--- Problem description ---
Copy the entries below exactly as they appear, leaving out the pictures.

--- Data in this exercise ---
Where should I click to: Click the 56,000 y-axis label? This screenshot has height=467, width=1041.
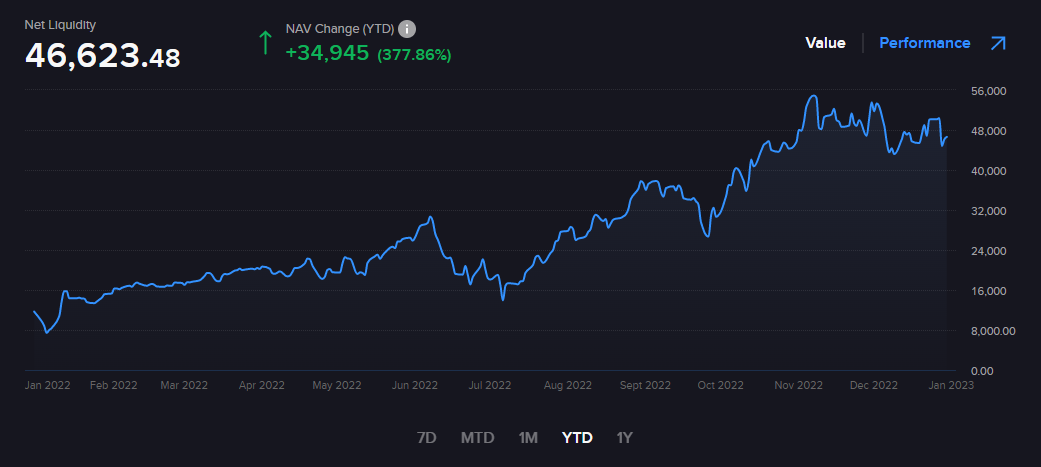[x=987, y=91]
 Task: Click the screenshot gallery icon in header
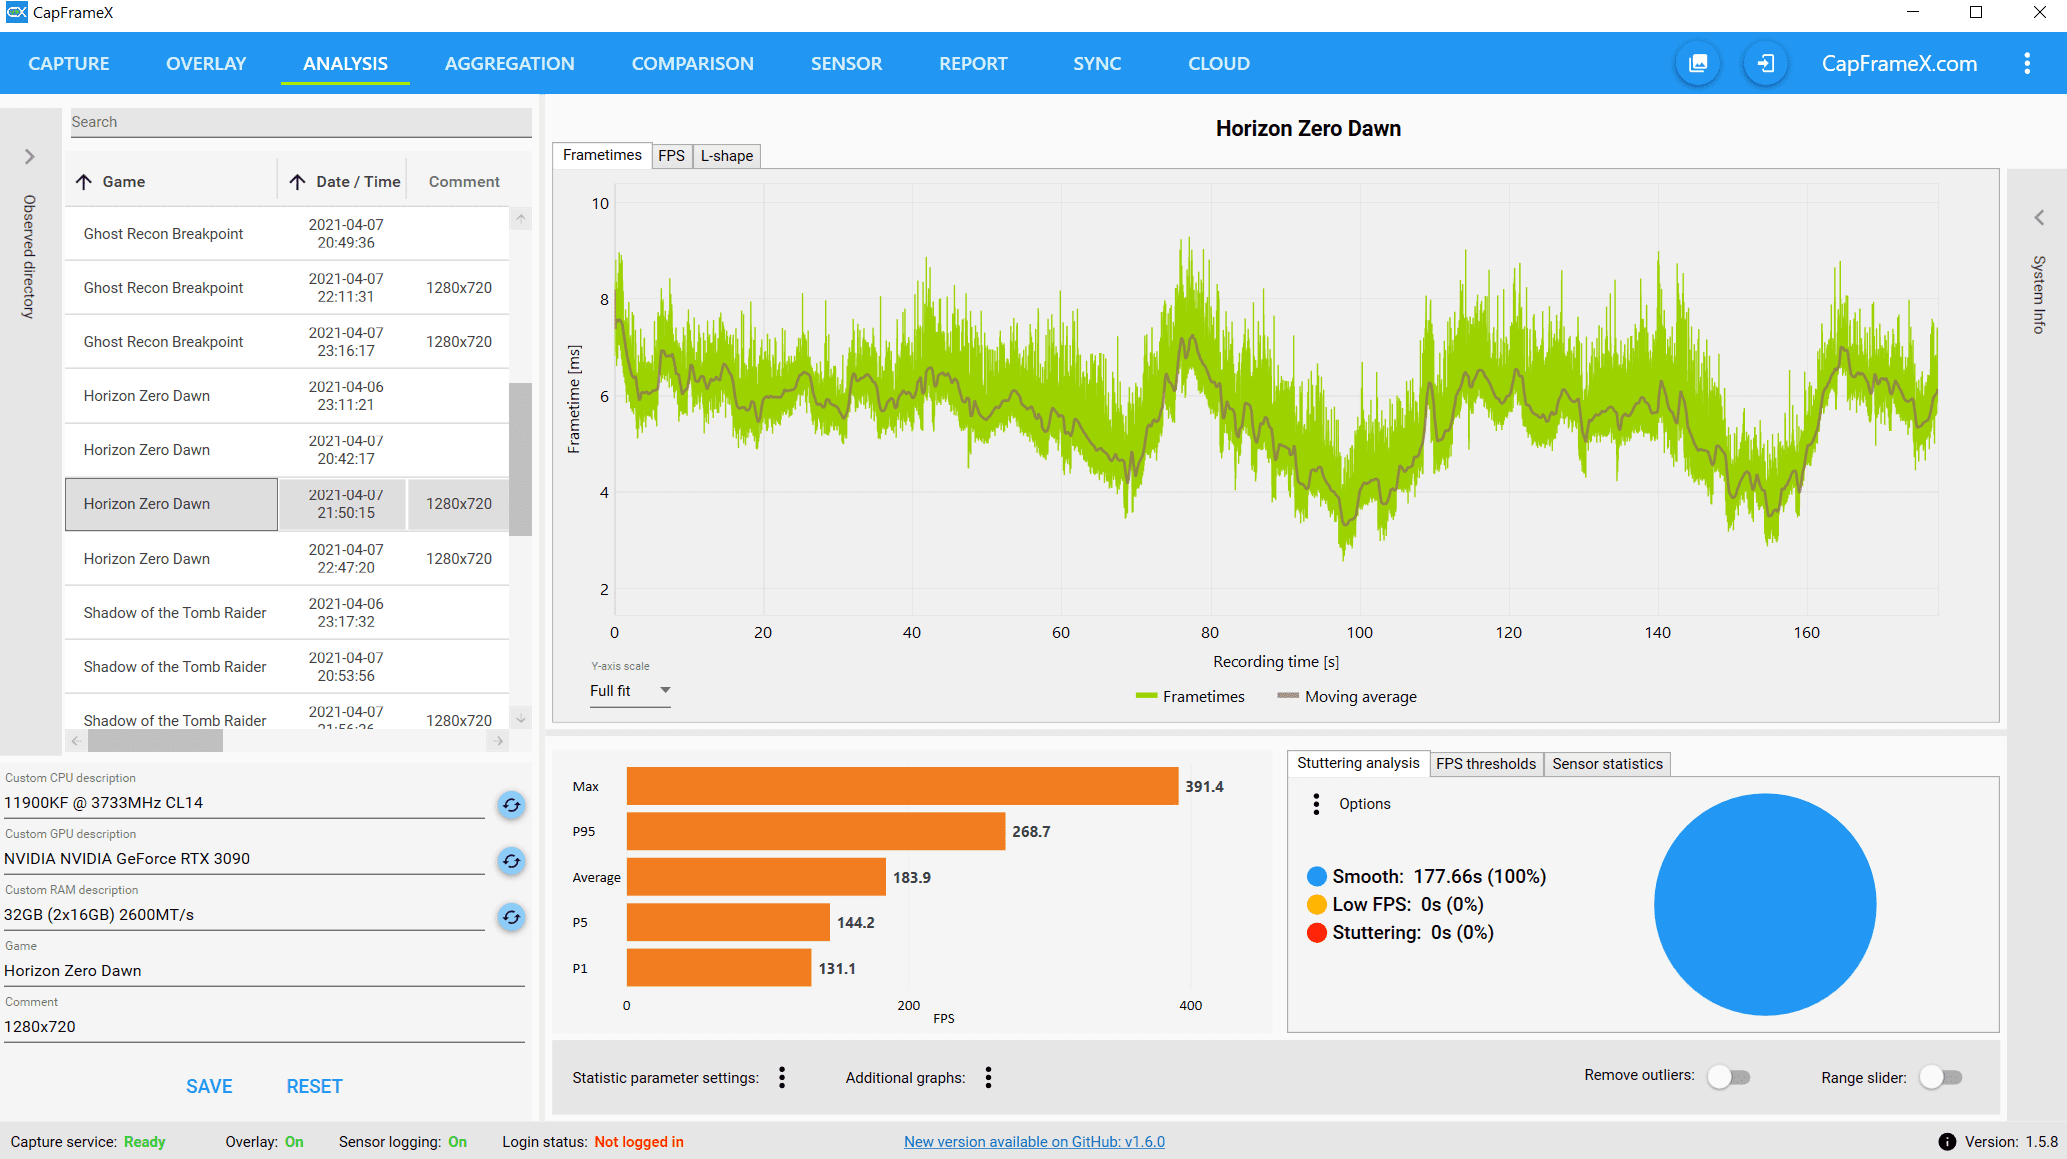coord(1698,64)
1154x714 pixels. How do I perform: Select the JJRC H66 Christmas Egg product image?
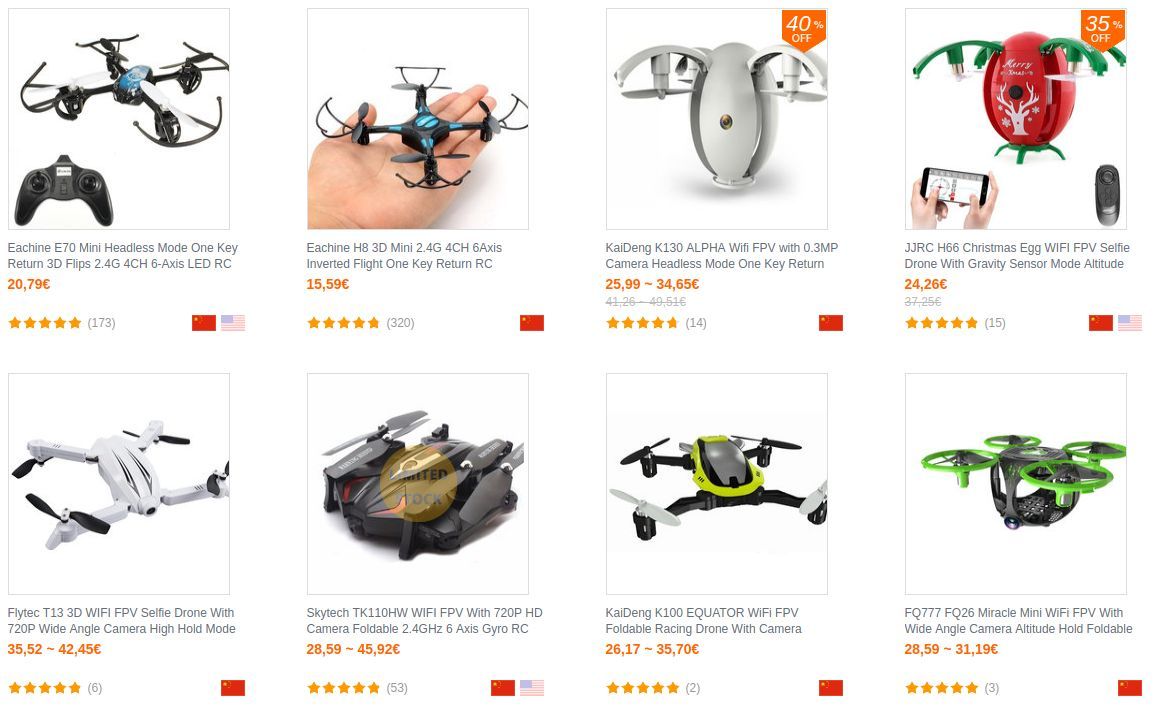[1016, 119]
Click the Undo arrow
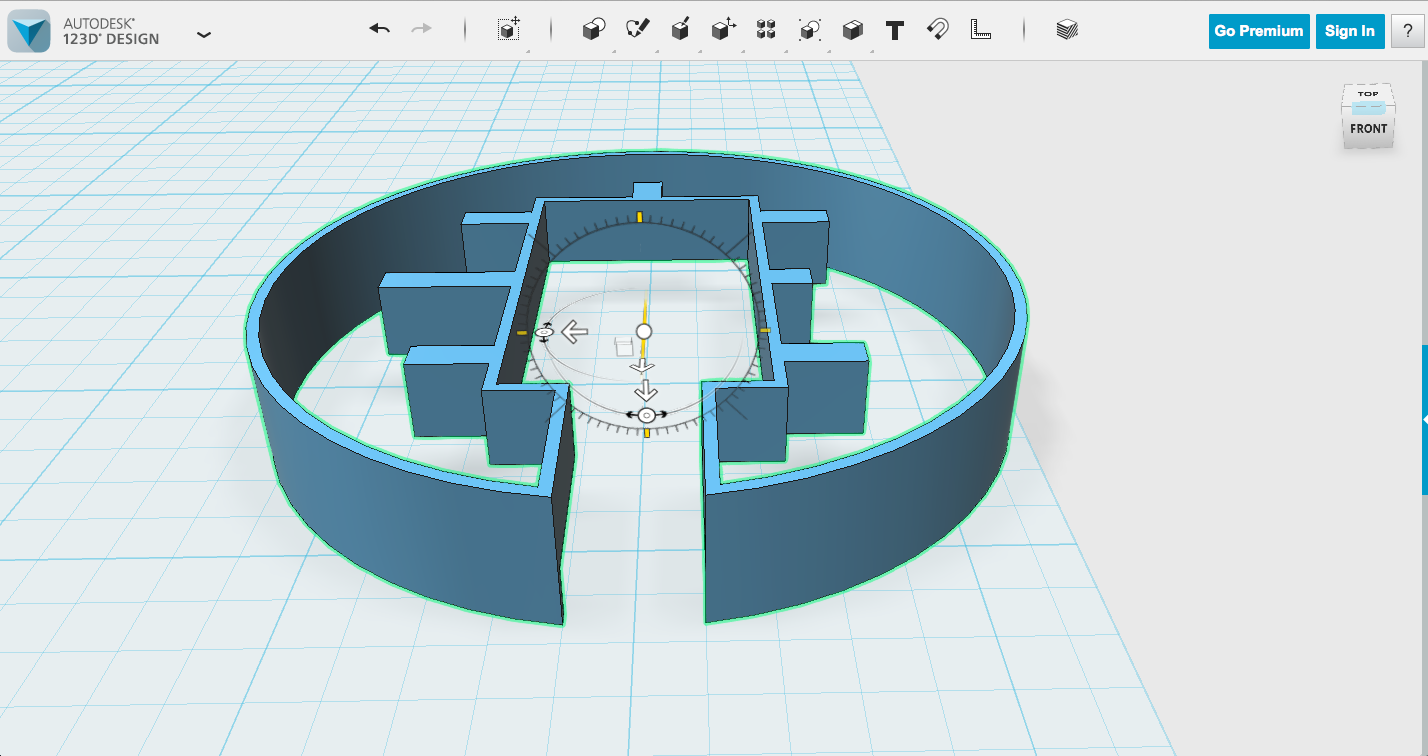Image resolution: width=1428 pixels, height=756 pixels. coord(379,30)
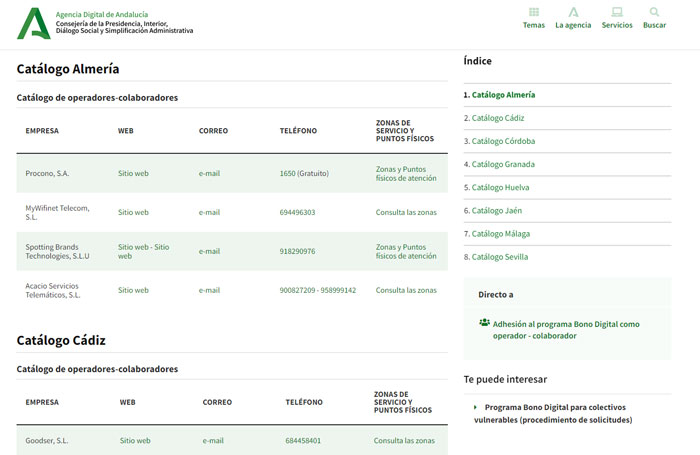Open the Temas grid icon
Screen dimensions: 700x455
tap(533, 13)
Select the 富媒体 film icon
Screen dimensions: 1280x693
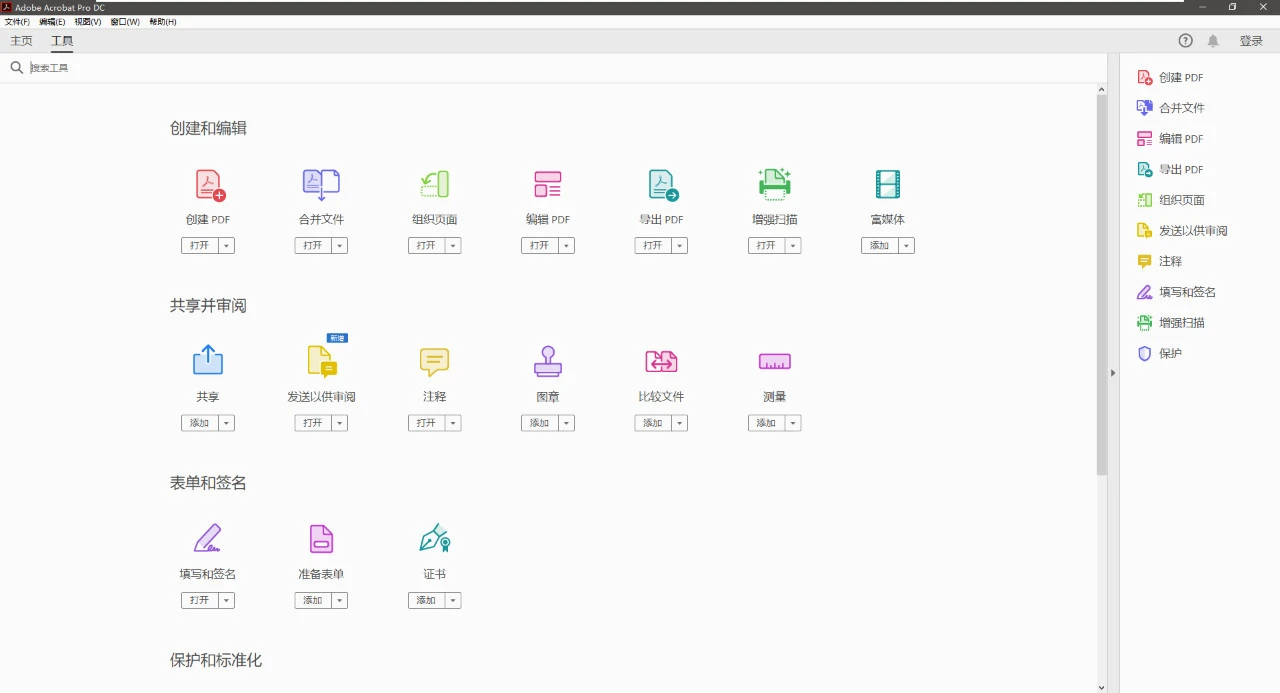pyautogui.click(x=887, y=185)
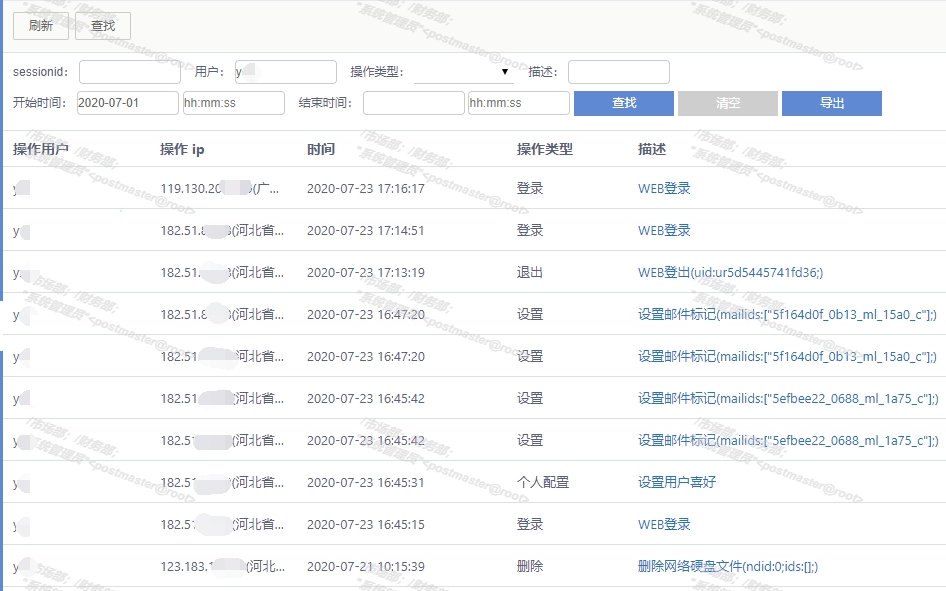946x591 pixels.
Task: Open WEB登录 link at 17:16:17 row
Action: click(x=664, y=188)
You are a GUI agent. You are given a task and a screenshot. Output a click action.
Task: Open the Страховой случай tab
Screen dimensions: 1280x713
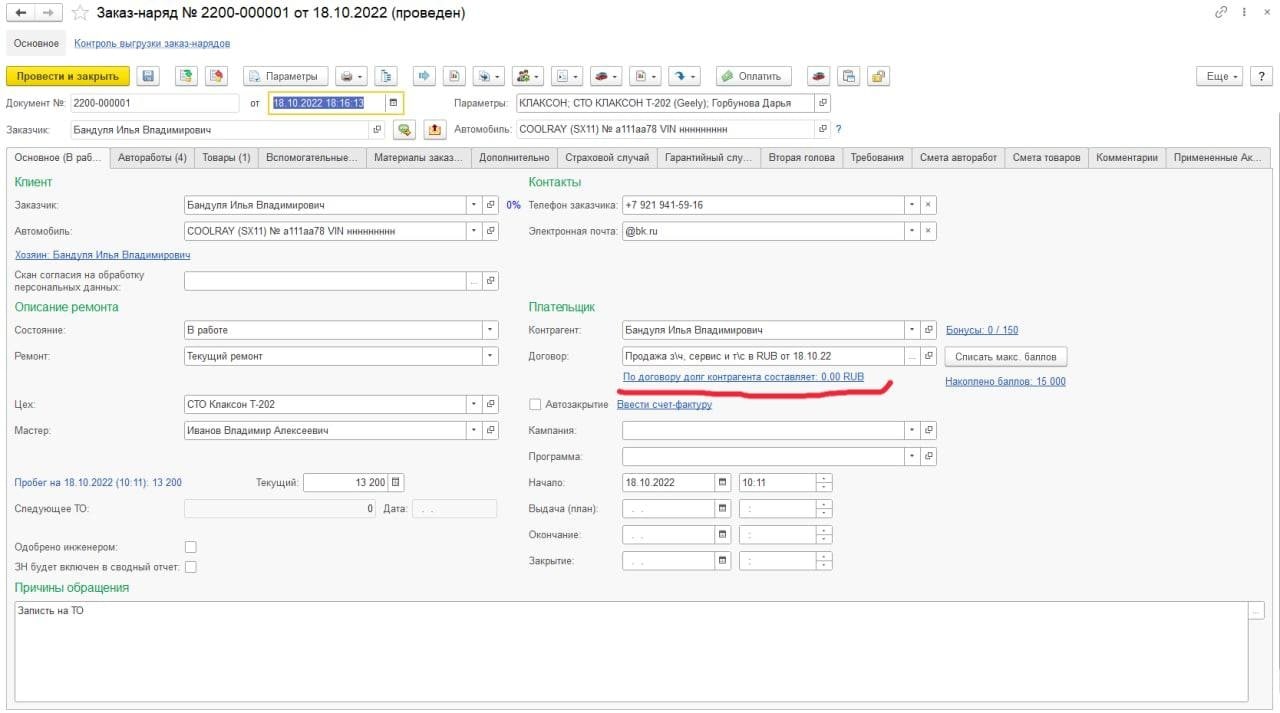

--- The result ---
Where should I click to: Click the 56,000 y-axis label? This screenshot has height=467, width=1041.
[x=987, y=91]
 Task: Click the screenshot gallery icon in header
coord(1698,64)
1154x714 pixels. How do I perform: Select the JJRC H66 Christmas Egg product image?
[1016, 119]
Click the Undo arrow
Image resolution: width=1428 pixels, height=756 pixels. coord(379,30)
Open the Temas grid icon
Screen dimensions: 700x455
tap(533, 13)
Select the 富媒体 film icon
Screen dimensions: 1280x693
pyautogui.click(x=887, y=185)
946x591 pixels.
Task: Open WEB登录 link at 17:16:17 row
Action: click(x=664, y=188)
You are a GUI agent. You are given a task and a screenshot. Output a click action.
Task: Open the Страховой случай tab
Screen dimensions: 1280x713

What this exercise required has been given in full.